Aug 1 03:46: Mikaël discovers the outage, and minutes later, and after some exploratory work, contacts the Infra team.

04:13: Denis (on call) and Jakub (on call) from the Infra team respond.

04:22: Primary nfs server is determined to be the culprit. It is decided that the best path to recovery was to restart the failed server, attempting to preserve as much synchronization as possible.

04:28: The only server accessible to the Infra team is missing some remote access tools, as this was not it’s intended function

05:06: Required tools are installed with much struggle. Cannot access the downed servers’s IPMI interface due to unavailable secure credential storage on a non EF laptop.

05:39: A ticket is filed with Rogers Datacentres(our colo provider) for remote hands to restart the server, as we are unsuccessful using IPMI. Jakub mentions that it’s mission critical.

06:15: It becomes clear that the Datacenter facility does not have on-prem staff, and that someone is on their way, with no ETA provided.

07:02: Planing begins to failover to the secondary server, even though it’s not the best long-term choice.

07:32: Rogers will have someone at the Datacenter “ETA 1 hour” (two hours after the initial call)

07:35: It’s decided to wait the 1 hour for remote hands, rather than to attempt failover

07:43: Jakub and Mikaël locate the required credentials in our secure store

07:51: IPMI connection is established, cpu lockup confirmed on the failed server. The server is restarted.

08:03: xfs corruption confirmed on the 45TB data volume; we begin attempting repair..

08:46: xfs_repair core dump, filesystem appears permanently damaged. We create a new filesystem and decide to back-sync data.

09:03: LDAP user account replication is fully functional, LDAP service resumes HA operation.

09:13: Data sets for core services begin priority sync to return these to normal function faster. We estimate sync time to be at least 13h.

16:17: NFS service on primary server is started. www.eclipse.org recovers. Bugzilla partially recovers. Jakub sends an email to (list_unknown). Data sync continues, but there are 9.2TB of data to copy. It’s is a lengthy process.

Aug 2 00:42: Most services are fully restored. download.eclipse.org is mostly complete, but is still missing critical data.

08:55: 24 hours after sync has begun, 2TB remain.

12:34: Marketplace, Blogs, EclipseCon data still incomplete.

14:46: most data has been replicated, and the outage is over. Over the next few days, all teams (Infra, Releng, WebDev) work out kinks and glitches associated to the outage.

Aug 4 10:21: Most of the remaining issues have been fixed. A couple of VMs will need more work, but projects have been notified when they are concerned.

Aug 5 10:11: Denis sends email to eclipse.org-committers mailing list, to communicate the outage, the fix, and the potential lost data: “The areas where data loss would be noticeable are in the Git repos and mailing list archives. Website data, such as that on www.eclipse.org, bugzilla, Wiki are not affected.

Material:
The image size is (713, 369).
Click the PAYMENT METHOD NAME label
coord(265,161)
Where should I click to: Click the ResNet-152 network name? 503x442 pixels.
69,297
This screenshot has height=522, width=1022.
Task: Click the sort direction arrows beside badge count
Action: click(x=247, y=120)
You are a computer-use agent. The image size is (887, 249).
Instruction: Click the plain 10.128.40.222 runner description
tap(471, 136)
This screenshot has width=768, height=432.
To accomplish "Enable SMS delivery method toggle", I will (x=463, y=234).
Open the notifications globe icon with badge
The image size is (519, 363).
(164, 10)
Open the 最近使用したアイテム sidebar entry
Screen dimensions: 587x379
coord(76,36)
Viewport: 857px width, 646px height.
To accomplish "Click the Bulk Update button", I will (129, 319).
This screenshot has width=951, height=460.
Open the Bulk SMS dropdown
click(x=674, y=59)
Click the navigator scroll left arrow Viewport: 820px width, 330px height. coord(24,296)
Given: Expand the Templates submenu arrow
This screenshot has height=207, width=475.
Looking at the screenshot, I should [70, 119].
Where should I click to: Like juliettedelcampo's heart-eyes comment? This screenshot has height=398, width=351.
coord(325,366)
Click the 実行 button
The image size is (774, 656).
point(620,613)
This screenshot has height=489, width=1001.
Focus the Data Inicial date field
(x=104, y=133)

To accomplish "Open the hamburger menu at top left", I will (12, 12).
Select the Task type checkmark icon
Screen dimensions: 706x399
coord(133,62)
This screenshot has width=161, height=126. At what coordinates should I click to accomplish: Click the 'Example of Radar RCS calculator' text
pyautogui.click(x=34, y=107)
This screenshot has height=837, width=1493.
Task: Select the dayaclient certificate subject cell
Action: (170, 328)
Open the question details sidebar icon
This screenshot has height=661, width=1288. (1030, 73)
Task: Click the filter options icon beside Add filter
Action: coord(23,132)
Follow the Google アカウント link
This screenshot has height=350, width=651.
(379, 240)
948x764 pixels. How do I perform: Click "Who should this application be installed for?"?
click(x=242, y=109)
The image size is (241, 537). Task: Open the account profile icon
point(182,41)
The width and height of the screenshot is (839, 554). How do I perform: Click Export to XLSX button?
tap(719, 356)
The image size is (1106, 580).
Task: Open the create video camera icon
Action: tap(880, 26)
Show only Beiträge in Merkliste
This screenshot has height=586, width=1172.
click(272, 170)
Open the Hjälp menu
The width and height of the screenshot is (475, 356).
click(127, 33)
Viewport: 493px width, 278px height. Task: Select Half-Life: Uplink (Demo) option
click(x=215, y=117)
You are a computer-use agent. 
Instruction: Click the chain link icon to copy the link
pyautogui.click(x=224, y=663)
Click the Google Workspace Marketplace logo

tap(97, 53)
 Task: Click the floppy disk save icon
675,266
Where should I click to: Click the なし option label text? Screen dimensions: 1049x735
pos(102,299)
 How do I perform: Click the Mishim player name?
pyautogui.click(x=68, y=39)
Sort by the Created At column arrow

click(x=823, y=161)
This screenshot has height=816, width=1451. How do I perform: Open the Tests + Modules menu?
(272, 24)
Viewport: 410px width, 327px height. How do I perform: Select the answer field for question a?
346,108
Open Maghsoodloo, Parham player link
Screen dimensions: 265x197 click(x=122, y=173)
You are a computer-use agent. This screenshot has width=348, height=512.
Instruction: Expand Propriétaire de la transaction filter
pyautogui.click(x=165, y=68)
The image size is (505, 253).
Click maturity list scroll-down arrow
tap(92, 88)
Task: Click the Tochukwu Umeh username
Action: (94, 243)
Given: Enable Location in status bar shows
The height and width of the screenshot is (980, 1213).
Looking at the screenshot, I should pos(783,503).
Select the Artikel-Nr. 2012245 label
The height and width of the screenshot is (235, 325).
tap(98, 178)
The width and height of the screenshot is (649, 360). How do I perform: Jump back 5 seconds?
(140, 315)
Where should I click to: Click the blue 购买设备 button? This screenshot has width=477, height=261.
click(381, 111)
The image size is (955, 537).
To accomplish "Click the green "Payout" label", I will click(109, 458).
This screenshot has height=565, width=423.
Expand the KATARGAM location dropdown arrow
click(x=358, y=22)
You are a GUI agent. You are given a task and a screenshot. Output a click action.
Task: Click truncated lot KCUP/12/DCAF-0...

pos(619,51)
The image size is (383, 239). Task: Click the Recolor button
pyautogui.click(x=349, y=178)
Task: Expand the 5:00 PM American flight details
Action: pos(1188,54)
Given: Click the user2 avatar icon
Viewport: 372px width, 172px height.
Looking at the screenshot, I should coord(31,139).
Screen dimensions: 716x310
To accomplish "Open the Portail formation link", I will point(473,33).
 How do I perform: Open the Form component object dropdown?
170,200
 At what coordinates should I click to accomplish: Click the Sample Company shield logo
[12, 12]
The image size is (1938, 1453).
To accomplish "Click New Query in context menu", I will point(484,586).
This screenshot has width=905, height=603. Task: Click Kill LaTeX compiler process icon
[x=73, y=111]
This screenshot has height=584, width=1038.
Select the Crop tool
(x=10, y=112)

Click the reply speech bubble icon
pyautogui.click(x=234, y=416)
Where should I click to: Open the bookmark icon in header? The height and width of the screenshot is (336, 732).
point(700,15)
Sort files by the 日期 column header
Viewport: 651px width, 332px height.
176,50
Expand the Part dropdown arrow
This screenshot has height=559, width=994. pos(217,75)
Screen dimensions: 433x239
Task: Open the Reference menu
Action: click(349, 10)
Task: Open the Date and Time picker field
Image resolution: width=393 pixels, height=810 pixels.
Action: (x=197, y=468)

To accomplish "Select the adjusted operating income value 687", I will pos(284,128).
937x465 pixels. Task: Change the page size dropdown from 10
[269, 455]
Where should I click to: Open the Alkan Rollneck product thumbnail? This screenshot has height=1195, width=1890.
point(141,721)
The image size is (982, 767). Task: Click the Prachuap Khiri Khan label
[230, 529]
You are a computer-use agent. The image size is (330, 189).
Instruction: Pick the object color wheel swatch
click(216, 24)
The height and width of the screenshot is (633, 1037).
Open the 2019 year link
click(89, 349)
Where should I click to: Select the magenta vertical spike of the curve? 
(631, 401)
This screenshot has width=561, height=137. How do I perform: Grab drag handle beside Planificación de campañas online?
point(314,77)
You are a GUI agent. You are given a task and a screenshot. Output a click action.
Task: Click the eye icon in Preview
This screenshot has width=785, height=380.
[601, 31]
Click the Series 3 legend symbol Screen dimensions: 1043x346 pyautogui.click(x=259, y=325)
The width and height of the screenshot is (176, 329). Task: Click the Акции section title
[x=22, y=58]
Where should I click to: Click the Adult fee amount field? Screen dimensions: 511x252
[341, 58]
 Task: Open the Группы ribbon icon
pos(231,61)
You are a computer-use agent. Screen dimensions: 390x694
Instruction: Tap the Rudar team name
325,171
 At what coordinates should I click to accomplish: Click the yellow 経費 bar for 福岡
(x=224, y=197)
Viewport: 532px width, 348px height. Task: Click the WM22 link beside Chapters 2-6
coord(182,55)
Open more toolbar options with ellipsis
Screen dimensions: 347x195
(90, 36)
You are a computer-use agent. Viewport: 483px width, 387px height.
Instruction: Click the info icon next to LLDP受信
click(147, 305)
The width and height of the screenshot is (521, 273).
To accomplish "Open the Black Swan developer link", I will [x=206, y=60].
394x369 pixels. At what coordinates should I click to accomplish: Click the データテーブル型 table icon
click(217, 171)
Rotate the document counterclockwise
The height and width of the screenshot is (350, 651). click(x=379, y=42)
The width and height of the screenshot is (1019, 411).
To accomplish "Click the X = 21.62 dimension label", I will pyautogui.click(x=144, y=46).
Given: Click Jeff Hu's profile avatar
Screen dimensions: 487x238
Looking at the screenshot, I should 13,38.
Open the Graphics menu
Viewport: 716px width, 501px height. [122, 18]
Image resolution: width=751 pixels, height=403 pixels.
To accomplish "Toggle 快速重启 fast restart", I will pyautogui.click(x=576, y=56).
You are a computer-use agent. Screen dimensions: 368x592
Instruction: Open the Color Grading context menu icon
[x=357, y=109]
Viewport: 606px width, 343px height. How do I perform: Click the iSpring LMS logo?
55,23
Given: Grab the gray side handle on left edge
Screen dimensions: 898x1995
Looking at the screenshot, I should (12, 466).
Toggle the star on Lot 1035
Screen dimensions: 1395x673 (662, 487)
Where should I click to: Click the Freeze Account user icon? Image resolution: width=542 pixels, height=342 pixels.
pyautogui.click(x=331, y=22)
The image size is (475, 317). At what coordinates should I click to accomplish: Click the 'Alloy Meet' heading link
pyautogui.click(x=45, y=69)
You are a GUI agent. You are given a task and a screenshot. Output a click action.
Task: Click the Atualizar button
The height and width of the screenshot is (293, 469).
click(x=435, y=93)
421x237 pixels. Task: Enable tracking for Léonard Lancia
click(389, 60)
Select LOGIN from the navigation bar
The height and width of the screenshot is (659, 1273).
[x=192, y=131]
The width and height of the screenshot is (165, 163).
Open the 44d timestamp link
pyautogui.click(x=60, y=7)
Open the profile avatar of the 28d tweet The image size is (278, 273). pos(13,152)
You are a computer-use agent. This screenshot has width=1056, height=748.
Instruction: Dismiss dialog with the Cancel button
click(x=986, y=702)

Your tasks:
1. List every person the outage timeline mentions by name.
2. Please explain why, according to the outage timeline, a ticket was filed with Rogers Datacentres at 05:39.

Solution set:
1. Mikaël, Denis, Jakub

2. The ticket asked for remote hands to restart the failed server. It was filed because the team had been unsuccessful using IPMI to do it.